• **Material to process**
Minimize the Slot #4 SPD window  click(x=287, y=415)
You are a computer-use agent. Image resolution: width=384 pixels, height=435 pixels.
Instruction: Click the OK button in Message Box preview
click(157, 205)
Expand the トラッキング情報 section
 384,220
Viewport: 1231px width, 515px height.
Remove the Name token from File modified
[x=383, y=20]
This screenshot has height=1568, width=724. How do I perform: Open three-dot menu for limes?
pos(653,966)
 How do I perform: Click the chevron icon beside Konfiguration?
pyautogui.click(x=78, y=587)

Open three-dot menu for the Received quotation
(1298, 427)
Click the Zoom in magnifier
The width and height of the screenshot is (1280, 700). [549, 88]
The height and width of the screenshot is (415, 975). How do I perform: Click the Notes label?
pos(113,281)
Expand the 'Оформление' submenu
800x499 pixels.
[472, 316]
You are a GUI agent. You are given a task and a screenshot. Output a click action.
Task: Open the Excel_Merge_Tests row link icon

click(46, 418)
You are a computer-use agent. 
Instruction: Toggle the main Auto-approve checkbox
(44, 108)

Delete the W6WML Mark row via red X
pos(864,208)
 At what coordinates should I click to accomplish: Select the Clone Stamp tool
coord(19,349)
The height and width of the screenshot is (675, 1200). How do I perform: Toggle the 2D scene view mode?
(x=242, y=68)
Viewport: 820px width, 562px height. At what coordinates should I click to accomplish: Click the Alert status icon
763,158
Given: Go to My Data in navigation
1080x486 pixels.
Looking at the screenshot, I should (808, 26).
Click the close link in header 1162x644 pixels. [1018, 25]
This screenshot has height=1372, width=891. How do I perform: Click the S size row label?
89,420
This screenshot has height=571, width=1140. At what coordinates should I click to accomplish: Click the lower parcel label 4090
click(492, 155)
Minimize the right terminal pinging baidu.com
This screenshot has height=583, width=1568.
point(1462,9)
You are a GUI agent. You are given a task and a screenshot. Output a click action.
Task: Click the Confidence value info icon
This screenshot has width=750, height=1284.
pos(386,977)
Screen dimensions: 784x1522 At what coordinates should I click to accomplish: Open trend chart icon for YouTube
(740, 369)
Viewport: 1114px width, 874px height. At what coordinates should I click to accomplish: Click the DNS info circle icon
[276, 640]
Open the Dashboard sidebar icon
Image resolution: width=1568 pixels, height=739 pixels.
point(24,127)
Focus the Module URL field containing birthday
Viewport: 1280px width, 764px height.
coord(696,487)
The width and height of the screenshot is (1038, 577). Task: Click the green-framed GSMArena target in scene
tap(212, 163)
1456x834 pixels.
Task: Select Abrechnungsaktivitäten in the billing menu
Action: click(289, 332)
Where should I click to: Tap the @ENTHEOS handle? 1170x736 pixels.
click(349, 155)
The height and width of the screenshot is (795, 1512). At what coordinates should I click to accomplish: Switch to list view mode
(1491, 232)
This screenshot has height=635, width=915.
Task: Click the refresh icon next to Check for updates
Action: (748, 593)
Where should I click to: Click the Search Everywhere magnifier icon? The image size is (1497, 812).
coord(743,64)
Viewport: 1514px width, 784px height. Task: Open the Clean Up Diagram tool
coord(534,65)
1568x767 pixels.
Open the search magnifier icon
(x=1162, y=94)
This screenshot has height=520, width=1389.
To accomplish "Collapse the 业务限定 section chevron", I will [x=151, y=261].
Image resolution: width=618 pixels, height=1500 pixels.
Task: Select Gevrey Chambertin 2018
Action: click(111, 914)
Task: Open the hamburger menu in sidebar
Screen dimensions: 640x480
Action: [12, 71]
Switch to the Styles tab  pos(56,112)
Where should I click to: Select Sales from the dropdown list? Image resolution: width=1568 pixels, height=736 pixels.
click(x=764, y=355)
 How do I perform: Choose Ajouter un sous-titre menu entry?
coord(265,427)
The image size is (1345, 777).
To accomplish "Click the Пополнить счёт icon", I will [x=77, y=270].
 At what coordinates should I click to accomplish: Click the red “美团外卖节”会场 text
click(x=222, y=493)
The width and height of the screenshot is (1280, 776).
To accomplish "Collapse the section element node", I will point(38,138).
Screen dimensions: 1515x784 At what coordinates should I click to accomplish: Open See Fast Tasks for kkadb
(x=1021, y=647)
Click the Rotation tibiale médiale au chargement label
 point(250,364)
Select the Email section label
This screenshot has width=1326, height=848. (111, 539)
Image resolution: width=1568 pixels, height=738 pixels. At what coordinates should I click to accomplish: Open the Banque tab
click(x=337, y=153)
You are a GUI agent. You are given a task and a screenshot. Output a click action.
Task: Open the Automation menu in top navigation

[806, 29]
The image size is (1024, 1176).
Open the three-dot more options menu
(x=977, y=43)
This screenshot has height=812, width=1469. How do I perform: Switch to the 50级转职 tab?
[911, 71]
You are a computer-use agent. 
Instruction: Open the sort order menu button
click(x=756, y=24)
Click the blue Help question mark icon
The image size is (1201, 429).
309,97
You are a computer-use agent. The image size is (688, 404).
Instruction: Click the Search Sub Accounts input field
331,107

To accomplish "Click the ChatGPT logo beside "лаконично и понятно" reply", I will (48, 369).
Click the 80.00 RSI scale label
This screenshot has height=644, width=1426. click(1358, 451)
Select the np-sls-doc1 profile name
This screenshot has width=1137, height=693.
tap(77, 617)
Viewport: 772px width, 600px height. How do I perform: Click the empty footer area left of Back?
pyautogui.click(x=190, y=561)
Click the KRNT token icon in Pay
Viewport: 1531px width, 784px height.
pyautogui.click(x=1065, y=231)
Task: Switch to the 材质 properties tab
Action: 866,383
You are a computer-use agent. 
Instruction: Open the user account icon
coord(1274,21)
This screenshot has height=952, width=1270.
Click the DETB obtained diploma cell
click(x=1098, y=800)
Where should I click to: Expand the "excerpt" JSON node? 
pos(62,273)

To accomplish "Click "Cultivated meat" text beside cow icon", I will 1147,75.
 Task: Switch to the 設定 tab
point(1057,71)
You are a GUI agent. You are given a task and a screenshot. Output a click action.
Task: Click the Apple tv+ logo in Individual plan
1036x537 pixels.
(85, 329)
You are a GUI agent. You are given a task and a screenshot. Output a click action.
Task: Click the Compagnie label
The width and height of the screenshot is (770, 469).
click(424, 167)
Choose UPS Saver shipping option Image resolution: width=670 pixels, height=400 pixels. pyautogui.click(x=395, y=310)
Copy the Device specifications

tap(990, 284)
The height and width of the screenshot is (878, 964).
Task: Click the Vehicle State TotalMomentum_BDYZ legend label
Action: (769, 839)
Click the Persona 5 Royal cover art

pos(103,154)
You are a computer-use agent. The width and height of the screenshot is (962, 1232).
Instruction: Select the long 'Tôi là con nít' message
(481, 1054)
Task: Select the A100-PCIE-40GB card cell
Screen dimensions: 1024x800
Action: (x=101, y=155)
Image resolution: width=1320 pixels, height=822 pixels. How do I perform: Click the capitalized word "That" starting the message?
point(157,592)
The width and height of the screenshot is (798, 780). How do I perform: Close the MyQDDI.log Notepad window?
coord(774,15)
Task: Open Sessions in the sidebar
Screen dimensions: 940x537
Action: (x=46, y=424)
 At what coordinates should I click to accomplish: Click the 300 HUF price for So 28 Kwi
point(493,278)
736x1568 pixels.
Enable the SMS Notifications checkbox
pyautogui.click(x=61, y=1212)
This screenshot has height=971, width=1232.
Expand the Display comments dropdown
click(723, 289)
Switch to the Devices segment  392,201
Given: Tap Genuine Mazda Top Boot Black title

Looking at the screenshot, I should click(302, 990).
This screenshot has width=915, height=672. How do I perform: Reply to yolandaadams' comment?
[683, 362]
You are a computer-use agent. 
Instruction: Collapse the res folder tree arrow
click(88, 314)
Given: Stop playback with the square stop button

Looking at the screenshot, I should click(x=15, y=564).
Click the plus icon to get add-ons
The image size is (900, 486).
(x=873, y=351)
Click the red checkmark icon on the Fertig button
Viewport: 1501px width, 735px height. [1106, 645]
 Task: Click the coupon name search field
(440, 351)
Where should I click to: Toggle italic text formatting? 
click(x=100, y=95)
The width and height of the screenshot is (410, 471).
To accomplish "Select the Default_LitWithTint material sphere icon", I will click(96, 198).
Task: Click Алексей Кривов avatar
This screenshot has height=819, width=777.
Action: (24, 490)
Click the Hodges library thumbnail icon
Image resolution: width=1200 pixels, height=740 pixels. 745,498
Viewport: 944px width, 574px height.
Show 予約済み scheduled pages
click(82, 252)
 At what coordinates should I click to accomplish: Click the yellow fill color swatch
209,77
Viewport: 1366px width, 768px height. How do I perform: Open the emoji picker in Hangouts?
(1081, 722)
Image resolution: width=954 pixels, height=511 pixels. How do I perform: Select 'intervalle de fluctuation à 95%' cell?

• **Exercise instructions**
Copy the records above exactly, beginning at the line that contains "Viewport: 1514px width, 784px" and stopping after the line that contains "This screenshot has height=520, width=1389.".

• **Solved problem**
Viewport: 1514px width, 784px height. Task: Open the Clean Up Diagram tool
coord(534,65)
1568x767 pixels.
Open the search magnifier icon
(x=1162, y=94)
This screenshot has height=520, width=1389.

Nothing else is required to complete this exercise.